True to form, Lee is about to step into the Web3 arena with TOKiMONSTA’s first ever solo NFT, on the sound.xyz platform, which will accompany a new single – the name of which is currently unknown. As with VR, Lee makes it clear that she doesn’t buy into the hype. But that that’s no reason not to dive in and try things out.

“[Web3] is in its infancy and there’s a lot of mistakes that have already happened but, behind it all, it’s just a tool that needs to be used appropriately. The technology is pretty incredible and there’s so many different ways it can be used. But I also get sent DMs every week from people trying to reinvent the music industry using Web3 and NFTs. I’m not fully sold on any of it just yet.”

Twelve years on from her label debut, Lee has achieved the kind of career longevity that many artists would envy – though to hear her tell it, she’s just as surprised as anyone. “I’m always amazed that I’m still around,” she exclaims. “If anyone asks me where I see myself in the future, I just cross my fingers and hope I’m still making music.

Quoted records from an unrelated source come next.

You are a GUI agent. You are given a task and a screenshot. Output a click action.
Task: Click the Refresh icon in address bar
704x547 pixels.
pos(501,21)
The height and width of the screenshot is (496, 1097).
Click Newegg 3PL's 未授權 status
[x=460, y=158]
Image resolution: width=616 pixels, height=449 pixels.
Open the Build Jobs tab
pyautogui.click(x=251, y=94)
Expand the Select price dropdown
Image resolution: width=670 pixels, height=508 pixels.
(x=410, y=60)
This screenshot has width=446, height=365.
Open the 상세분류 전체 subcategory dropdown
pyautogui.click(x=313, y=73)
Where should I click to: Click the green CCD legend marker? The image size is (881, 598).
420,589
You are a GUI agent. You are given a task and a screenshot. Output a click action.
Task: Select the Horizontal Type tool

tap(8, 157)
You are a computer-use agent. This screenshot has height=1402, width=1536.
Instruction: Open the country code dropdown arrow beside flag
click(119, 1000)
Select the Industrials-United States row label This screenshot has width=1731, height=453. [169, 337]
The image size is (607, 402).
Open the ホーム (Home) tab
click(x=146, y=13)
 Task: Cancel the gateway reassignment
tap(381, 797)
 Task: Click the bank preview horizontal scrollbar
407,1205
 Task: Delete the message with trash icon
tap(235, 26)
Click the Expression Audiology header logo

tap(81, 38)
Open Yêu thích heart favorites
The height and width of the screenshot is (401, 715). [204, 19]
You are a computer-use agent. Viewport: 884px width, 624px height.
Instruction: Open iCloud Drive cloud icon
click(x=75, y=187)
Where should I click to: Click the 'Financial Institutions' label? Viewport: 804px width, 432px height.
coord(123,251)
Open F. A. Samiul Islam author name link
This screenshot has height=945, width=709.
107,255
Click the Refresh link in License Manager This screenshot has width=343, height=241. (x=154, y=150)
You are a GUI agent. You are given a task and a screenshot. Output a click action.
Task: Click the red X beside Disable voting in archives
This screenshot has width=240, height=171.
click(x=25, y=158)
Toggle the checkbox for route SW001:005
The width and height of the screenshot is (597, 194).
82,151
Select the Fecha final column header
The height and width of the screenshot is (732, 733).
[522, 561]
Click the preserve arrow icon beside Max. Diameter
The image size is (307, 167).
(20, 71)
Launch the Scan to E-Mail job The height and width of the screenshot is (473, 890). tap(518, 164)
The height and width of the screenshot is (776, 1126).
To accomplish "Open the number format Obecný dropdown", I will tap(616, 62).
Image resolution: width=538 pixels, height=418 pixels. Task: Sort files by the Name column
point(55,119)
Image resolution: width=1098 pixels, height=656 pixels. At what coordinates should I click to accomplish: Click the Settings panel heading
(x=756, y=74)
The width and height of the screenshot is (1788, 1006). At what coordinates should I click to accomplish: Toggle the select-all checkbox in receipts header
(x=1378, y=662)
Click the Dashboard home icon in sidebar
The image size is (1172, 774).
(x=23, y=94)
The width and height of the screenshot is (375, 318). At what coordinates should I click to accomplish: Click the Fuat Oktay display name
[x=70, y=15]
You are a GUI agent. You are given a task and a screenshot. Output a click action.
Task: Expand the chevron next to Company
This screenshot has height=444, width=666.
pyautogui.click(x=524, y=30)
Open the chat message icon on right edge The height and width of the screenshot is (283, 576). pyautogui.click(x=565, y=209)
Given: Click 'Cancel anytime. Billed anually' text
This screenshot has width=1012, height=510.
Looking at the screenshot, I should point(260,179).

Despite Lee’s hard-earned humility, the nocturnal pulse of TOKiMONSTA feels just as relevant today as it did more than a decade ago. The key, she says, lies in never getting too comfortable with your routines. “The longer you’ve been making music, the more your process can seem mechanical instead of creative. I don’t want that; my goal is to always keep a mindset that is fresh and hungry and excited to make music.”